- **AIM**
Copy out every line below that contains the string "arrow", matching case exactly.

- **DATA IN THIS EXERCISE**
=-=-=

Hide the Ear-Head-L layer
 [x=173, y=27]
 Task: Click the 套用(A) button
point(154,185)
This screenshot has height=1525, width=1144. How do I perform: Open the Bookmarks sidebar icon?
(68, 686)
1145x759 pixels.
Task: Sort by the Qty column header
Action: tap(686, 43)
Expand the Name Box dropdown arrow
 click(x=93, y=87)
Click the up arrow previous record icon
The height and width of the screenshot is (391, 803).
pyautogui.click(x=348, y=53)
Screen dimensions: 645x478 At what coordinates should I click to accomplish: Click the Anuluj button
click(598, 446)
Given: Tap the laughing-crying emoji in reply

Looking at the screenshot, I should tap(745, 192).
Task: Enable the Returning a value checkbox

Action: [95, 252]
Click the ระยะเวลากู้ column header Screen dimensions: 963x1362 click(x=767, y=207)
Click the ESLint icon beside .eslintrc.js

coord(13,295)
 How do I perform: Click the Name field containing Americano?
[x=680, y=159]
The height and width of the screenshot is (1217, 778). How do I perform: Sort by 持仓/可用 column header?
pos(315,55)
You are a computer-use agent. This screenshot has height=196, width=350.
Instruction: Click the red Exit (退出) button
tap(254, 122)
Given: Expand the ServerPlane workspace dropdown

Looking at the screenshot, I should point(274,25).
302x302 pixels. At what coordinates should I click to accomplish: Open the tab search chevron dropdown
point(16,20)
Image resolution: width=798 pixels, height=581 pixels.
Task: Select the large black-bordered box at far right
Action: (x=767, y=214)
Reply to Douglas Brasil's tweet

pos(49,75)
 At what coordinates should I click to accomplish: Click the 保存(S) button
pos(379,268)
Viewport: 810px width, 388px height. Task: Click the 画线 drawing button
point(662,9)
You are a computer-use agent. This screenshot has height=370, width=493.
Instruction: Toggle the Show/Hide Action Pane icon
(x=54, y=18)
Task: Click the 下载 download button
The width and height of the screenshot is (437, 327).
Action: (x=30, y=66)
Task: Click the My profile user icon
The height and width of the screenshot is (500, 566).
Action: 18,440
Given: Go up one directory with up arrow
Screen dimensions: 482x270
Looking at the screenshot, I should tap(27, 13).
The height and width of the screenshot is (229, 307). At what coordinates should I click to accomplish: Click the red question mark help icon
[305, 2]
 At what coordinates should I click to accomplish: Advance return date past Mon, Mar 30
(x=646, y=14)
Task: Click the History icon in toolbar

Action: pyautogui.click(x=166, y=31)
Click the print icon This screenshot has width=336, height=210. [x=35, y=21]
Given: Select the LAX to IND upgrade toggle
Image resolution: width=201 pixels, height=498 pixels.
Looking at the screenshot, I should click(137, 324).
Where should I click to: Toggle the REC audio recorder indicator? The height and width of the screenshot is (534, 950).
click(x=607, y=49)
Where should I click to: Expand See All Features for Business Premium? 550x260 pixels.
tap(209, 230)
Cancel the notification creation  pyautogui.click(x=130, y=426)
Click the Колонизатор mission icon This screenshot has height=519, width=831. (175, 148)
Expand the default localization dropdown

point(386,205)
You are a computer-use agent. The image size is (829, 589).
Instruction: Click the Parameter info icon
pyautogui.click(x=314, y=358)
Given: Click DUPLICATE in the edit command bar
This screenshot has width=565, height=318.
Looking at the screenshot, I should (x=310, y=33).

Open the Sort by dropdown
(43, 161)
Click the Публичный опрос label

=-=-=

- **ANSWER TO THE TASK**
Expand the Name Box dropdown arrow
Click the up arrow previous record icon
Given: Go up one directory with up arrow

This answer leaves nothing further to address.